## BACAAN:
↓

Ajzen (dalam Azwar.2011) menjelaskan intensi sebagai

hal yang mengindikasikan besarnya usaha yang dikeluarkan

individu untuk melakukan suatu tingkah laku. Intensi atau

behavioral intention didefinisikan sebagai: “As a person location

on subjective probability dimention involving a relation between

himself and some action. A behavioral intention therefore, refers

to a person’s subjective probability that he will perform some

behavior.” (Fishbein & Ajzen, 1975; hal 288) Berdasarkan

definisi ini berarti intensi menunjukkan kemungkinan

dilakukannya suatu perilaku oleh individu. Jika belum

menjadi perilaku nyata, intensi masih merupakan suatu

disposisi (kecenderungan) untuk bertingkah laku. Namun,

ketika kesempatan atau situasi yang tepat muncul, intensi

berubah menjadi suatu usaha untuk melakukan tingkah laku

tertentu. Sehingga dapat dikatakan bahwa seseorang akan

melakukan suatu perilaku jika ia memiliki intensi untuk

melakukan perilaku tersebut.

↑

[Catatan lokasi kata dan elemen]
↓

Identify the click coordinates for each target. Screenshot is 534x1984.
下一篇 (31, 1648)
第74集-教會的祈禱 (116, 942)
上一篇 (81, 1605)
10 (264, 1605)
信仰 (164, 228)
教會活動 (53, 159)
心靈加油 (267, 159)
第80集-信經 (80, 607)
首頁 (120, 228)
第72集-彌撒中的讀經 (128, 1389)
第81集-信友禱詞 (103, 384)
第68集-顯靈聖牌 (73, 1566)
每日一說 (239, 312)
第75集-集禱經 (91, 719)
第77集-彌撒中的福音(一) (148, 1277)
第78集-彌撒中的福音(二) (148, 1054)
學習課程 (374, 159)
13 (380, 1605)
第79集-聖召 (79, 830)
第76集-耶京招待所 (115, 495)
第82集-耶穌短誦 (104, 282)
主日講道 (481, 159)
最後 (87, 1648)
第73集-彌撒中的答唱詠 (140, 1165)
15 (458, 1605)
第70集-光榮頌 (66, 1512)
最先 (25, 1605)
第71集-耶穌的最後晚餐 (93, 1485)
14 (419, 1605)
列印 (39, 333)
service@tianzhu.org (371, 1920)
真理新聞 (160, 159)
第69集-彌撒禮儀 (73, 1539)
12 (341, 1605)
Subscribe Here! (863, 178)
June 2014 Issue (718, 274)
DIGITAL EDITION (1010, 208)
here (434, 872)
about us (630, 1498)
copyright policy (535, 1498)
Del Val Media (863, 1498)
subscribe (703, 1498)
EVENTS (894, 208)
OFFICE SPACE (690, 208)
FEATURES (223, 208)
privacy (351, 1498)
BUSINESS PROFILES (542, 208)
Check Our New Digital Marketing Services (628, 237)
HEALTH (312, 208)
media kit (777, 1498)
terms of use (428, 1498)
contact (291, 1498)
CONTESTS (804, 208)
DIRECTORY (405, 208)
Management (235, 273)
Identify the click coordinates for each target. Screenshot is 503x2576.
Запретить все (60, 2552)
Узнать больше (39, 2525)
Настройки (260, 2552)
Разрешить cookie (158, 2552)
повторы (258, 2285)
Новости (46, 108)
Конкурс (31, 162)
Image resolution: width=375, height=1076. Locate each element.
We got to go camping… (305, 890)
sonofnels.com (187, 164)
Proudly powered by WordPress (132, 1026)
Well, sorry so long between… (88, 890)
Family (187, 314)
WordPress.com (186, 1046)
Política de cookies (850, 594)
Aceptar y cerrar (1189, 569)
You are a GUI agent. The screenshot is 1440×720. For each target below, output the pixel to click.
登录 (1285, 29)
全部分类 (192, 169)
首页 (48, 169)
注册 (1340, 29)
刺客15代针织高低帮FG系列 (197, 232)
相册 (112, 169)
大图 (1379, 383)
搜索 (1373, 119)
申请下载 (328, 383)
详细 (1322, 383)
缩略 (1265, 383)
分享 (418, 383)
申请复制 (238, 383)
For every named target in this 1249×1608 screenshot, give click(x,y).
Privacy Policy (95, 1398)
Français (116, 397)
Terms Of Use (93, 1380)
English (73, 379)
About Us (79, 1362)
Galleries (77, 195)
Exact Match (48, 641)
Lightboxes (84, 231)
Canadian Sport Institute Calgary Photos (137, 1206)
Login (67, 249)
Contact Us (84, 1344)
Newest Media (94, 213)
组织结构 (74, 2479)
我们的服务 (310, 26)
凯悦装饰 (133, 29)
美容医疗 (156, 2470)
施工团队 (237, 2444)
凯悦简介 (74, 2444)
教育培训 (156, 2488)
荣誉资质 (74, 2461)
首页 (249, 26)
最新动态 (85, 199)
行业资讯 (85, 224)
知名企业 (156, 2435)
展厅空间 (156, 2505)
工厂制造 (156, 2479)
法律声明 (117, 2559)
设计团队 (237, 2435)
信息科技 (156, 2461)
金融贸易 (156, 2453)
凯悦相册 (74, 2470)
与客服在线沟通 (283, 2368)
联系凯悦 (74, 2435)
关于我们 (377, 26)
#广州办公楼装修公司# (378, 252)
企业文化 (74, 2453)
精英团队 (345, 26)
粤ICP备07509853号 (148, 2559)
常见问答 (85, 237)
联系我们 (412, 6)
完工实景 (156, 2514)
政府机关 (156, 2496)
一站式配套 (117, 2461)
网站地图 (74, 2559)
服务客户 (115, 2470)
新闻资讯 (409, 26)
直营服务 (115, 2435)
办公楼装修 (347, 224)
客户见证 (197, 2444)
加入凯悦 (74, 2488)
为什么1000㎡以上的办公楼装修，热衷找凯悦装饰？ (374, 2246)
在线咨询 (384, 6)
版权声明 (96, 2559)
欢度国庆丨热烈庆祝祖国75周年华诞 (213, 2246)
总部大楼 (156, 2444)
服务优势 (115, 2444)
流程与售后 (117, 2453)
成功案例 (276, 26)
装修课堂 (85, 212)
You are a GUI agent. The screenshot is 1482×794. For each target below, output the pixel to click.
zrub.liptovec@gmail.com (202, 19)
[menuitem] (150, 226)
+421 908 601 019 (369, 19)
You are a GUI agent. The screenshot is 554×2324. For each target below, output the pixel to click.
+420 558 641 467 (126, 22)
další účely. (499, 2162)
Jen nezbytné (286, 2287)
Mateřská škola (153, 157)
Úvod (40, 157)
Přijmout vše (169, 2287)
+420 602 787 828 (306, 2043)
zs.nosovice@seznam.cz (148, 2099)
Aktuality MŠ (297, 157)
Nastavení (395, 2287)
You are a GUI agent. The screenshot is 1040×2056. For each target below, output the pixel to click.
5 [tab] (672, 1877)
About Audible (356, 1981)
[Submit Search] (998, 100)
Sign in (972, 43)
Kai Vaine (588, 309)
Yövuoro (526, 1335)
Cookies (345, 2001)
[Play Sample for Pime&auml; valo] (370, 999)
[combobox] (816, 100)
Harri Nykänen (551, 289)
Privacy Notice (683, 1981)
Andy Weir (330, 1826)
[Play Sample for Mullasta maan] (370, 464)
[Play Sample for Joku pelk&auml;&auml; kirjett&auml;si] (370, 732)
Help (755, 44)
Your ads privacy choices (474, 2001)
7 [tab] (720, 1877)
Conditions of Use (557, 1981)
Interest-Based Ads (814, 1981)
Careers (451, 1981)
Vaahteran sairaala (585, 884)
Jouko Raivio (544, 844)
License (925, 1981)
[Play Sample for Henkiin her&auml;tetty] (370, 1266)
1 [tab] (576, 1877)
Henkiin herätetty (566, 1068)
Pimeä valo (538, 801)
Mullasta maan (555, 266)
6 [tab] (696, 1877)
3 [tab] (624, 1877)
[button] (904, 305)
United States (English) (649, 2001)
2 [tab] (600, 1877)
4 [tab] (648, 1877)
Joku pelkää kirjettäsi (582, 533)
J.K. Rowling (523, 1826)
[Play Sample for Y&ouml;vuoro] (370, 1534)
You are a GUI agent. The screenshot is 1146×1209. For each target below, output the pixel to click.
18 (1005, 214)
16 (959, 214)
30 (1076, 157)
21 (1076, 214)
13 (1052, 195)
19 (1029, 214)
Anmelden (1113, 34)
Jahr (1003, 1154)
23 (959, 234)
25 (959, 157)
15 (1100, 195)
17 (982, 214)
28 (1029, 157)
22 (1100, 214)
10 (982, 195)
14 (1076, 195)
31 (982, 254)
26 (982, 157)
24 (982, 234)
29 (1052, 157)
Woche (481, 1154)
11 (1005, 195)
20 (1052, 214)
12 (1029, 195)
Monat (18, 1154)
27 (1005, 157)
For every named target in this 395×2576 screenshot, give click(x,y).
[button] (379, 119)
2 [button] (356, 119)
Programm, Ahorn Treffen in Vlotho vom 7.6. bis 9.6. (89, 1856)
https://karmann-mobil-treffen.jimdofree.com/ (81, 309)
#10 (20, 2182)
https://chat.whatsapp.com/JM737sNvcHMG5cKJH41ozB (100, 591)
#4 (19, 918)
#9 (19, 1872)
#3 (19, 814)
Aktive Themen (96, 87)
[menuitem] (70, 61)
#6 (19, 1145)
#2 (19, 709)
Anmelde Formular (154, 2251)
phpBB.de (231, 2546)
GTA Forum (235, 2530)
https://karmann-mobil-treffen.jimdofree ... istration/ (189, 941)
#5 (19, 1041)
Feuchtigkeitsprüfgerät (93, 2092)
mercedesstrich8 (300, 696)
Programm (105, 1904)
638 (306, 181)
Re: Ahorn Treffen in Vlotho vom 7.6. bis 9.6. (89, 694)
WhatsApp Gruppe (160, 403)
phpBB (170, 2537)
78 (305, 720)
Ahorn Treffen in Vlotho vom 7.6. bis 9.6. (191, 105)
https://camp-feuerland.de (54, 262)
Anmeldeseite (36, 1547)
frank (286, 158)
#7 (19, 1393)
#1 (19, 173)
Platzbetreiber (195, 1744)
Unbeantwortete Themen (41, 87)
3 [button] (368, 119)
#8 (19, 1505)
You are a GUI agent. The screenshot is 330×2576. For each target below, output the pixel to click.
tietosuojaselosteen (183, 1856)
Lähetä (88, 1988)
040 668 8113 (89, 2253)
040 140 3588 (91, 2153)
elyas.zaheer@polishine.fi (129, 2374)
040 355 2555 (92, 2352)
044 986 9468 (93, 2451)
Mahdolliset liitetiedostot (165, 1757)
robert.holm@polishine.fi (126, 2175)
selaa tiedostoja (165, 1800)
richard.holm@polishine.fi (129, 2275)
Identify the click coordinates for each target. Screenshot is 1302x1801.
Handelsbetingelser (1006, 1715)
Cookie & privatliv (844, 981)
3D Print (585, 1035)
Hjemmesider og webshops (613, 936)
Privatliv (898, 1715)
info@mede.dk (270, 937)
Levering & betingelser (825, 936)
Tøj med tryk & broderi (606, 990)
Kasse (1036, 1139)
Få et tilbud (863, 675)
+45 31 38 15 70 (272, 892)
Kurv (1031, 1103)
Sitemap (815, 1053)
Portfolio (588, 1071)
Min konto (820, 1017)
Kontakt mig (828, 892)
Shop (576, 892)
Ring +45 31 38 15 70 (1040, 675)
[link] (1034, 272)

↑

## DAFTAR TUGAS:
1) Bisakah Anda mengekstrak bagian bacaan tentang intensi yang dimulai dari "ketika kesempatan atau" dan berakhir pada "melakukan perilaku tersebut."?
2) Bagaimana bunyi paragraf bacaan tentang intensi yang diawali "Ajzen (dalam Azwar.2011) menjelaskan" jika disusun ulang menjadi daftar poin singkat dengan tetap memuat fakta utamanya?

## JAWABAN YANG DIHARAPKAN:
1)
ketika kesempatan atau situasi yang tepat muncul, intensi

berubah menjadi suatu usaha untuk melakukan tingkah laku

tertentu. Sehingga dapat dikatakan bahwa seseorang akan

melakukan suatu perilaku jika ia memiliki intensi untuk

melakukan perilaku tersebut.

2)
- Menurut Ajzen (dalam Azwar, 2011), intensi mengindikasikan besarnya usaha yang dikeluarkan individu untuk melakukan suatu tingkah laku.
- Fishbein & Ajzen (1975, hal. 288) mendefinisikan intensi perilaku sebagai probabilitas subjektif seseorang bahwa ia akan melakukan suatu perilaku.
- Dengan demikian, intensi menunjukkan kemungkinan dilakukannya suatu perilaku oleh individu.
- Selama belum menjadi perilaku nyata, intensi masih berupa disposisi (kecenderungan) untuk bertingkah laku.
- Ketika kesempatan atau situasi yang tepat muncul, intensi berubah menjadi usaha untuk melakukan tingkah laku tertentu.
- Seseorang akan melakukan suatu perilaku jika ia memiliki intensi untuk melakukan perilaku tersebut.